## Exercise
The output is to match the entries below character for character.

## Listed entries
┌──

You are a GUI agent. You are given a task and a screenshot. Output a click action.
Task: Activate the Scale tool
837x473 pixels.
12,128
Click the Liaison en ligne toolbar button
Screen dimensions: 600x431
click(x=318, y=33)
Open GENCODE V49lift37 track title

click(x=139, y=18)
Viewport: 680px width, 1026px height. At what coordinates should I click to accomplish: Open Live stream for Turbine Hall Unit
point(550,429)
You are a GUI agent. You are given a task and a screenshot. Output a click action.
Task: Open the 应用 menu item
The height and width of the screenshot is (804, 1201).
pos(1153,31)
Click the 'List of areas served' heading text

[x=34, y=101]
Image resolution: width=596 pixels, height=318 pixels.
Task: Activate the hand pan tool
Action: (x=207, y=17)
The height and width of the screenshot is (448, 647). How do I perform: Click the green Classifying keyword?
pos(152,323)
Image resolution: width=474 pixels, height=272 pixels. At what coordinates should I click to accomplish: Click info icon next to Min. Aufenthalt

└──

## Response for this exercise
You are a GUI agent. You are given a task and a screenshot. Output a click action.
Task: Activate the Scale tool
837x473 pixels.
12,128
Click the Liaison en ligne toolbar button
Screen dimensions: 600x431
click(x=318, y=33)
Open GENCODE V49lift37 track title

click(x=139, y=18)
Viewport: 680px width, 1026px height. At what coordinates should I click to accomplish: Open Live stream for Turbine Hall Unit
point(550,429)
You are a GUI agent. You are given a task and a screenshot. Output a click action.
Task: Open the 应用 menu item
The height and width of the screenshot is (804, 1201).
pos(1153,31)
Click the 'List of areas served' heading text

[x=34, y=101]
Image resolution: width=596 pixels, height=318 pixels.
Task: Activate the hand pan tool
Action: (x=207, y=17)
The height and width of the screenshot is (448, 647). How do I perform: Click the green Classifying keyword?
pos(152,323)
Image resolution: width=474 pixels, height=272 pixels. At what coordinates should I click to accomplish: Click info icon next to Min. Aufenthalt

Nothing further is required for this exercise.